(DATA SHOWN begins)

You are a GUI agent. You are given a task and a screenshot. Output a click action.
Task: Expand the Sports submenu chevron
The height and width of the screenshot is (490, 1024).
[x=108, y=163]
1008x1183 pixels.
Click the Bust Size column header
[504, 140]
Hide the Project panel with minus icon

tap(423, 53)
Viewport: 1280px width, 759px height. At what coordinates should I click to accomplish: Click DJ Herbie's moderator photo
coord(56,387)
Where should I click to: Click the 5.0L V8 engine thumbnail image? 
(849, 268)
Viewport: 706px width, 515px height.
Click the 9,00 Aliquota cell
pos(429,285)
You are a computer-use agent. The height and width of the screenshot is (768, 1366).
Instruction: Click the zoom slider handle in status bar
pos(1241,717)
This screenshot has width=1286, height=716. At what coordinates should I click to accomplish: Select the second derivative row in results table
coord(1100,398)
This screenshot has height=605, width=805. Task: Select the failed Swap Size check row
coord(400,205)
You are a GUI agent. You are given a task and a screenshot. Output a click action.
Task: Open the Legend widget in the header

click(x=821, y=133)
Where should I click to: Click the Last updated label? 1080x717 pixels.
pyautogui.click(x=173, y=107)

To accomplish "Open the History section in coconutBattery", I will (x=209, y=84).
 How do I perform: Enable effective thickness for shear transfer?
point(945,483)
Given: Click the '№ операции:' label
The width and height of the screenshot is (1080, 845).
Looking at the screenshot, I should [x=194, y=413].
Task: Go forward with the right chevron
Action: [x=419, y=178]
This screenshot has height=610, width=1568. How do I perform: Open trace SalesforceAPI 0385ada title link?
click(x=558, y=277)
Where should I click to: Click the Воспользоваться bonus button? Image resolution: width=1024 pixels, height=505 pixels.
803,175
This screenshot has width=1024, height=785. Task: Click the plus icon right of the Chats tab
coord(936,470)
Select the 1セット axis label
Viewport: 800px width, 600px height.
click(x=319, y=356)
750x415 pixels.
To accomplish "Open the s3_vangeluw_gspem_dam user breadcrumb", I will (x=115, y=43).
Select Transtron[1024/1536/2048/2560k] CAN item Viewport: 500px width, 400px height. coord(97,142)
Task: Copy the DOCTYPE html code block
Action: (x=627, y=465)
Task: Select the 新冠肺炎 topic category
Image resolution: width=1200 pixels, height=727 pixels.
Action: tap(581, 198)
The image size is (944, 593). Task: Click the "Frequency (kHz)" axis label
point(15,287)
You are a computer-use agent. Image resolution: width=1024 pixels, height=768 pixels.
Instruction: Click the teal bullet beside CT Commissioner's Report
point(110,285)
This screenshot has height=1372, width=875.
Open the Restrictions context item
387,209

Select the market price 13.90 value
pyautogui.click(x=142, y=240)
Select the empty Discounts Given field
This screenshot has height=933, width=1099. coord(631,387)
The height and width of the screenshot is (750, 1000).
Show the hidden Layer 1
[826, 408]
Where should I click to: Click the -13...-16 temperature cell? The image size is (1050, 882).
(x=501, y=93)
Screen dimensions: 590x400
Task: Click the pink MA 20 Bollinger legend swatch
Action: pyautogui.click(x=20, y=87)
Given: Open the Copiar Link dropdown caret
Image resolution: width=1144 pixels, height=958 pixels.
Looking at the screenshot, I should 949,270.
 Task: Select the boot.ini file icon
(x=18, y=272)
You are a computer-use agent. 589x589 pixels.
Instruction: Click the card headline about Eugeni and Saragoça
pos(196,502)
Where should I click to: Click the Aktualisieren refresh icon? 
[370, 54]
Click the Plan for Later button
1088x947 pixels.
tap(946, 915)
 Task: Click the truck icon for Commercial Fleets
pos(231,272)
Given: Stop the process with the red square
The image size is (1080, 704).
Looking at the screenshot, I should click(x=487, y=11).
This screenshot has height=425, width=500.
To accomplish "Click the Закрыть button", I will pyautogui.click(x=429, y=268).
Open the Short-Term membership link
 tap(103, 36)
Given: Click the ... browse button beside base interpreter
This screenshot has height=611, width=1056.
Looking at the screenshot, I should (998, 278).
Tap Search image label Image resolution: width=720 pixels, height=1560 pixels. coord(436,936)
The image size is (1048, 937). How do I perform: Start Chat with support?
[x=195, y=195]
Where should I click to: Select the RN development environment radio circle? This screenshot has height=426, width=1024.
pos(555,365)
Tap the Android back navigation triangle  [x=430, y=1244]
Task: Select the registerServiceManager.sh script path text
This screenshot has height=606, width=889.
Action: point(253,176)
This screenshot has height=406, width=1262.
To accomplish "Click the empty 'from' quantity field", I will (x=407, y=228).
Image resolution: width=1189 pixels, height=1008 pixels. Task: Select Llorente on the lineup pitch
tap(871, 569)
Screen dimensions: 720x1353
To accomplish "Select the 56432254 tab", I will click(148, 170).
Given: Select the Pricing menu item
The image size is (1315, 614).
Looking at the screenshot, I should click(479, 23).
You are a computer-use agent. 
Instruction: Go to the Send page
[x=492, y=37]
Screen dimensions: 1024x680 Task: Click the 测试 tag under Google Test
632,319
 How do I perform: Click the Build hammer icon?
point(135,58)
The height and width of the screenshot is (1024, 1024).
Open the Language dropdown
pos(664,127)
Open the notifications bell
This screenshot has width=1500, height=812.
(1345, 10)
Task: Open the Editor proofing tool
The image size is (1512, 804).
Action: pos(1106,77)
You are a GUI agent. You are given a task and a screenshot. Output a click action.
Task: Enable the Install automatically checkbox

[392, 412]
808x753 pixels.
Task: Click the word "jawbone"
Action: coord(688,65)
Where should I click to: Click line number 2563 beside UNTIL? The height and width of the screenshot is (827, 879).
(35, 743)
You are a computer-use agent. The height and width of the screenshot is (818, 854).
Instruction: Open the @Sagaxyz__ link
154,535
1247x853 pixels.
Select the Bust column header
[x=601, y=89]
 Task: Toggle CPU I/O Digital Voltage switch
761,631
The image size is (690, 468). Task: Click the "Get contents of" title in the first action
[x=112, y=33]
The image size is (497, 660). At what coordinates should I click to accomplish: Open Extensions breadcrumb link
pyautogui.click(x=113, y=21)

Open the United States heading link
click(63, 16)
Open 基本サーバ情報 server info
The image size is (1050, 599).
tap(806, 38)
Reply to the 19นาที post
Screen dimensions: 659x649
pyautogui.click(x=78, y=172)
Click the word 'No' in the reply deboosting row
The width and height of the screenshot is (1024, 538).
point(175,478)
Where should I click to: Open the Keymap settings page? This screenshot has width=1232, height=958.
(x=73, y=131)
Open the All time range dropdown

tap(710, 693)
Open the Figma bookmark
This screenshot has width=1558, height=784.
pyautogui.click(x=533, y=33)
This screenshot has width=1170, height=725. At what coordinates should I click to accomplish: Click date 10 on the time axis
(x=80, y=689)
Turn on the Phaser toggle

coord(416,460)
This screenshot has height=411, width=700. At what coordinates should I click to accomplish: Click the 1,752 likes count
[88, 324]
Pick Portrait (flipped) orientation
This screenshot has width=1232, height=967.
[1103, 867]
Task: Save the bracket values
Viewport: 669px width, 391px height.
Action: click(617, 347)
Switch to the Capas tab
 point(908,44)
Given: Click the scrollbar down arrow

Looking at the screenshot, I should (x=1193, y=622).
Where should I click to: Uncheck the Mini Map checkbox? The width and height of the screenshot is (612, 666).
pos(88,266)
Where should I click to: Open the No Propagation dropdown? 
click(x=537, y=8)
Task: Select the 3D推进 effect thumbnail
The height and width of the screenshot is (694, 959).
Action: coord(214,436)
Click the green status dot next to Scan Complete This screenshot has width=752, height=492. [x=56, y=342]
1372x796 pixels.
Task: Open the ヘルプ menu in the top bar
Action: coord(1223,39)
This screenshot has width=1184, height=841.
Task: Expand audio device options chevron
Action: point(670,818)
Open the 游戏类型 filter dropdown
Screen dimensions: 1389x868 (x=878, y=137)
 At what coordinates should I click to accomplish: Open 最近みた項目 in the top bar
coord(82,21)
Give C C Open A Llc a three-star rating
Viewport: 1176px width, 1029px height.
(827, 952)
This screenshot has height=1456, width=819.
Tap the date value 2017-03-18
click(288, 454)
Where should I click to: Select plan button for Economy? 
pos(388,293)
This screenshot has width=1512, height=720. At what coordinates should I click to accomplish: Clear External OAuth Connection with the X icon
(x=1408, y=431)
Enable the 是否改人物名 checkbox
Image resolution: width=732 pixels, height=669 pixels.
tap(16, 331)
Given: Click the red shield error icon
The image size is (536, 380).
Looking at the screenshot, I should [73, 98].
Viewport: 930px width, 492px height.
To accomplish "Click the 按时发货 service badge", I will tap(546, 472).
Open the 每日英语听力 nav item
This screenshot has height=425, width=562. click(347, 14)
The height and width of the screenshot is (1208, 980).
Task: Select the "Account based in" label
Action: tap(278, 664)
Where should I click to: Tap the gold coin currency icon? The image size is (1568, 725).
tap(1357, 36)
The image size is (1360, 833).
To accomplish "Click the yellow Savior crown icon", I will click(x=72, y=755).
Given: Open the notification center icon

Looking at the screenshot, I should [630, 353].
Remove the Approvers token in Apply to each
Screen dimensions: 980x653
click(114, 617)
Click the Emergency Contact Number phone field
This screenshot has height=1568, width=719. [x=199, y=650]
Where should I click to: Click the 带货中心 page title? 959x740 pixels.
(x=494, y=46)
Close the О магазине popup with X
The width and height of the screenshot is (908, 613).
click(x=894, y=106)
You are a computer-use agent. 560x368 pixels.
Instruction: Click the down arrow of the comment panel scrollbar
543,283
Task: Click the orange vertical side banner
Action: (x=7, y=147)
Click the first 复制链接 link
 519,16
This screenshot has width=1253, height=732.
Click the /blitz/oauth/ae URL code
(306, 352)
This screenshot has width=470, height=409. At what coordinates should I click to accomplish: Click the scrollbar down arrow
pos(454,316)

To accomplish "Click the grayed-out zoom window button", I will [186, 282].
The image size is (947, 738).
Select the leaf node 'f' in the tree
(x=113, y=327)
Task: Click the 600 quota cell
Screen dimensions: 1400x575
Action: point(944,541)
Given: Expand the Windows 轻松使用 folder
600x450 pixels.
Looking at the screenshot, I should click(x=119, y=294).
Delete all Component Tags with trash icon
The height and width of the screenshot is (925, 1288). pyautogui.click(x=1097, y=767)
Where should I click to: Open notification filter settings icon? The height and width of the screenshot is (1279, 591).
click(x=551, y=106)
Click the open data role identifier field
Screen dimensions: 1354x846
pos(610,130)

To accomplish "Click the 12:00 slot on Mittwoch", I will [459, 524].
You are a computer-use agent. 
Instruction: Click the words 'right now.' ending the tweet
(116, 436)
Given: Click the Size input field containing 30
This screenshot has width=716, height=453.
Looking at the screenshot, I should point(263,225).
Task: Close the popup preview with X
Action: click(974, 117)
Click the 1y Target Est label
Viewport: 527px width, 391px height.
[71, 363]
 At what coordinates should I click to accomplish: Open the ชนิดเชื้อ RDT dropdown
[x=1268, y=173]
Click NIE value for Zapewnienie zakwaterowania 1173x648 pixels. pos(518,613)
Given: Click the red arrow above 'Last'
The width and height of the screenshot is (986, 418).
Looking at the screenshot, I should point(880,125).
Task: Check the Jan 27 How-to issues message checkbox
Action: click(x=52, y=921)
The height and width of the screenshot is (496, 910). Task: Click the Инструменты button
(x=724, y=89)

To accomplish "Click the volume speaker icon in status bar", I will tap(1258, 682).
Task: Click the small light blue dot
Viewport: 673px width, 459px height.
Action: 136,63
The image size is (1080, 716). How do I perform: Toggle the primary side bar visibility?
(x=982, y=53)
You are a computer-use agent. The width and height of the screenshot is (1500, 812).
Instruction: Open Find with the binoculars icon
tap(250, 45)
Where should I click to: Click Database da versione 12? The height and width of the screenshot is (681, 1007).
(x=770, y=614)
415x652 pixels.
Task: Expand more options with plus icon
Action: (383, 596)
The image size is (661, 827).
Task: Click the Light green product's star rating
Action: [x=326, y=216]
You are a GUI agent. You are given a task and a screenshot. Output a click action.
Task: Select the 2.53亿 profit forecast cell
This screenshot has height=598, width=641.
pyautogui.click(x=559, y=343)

(DATA SHOWN ends)

Exactly the lines from the one containing "You are a computer-use agent. The width" through the end of the records should be reproduced, and no others.

» **WORKED SOLUTION**:
You are a computer-use agent. The width and height of the screenshot is (1500, 812).
Instruction: Open Find with the binoculars icon
tap(250, 45)
Where should I click to: Click Database da versione 12? The height and width of the screenshot is (681, 1007).
(x=770, y=614)
415x652 pixels.
Task: Expand more options with plus icon
Action: (383, 596)
The image size is (661, 827).
Task: Click the Light green product's star rating
Action: [x=326, y=216]
You are a GUI agent. You are given a task and a screenshot. Output a click action.
Task: Select the 2.53亿 profit forecast cell
This screenshot has height=598, width=641.
pyautogui.click(x=559, y=343)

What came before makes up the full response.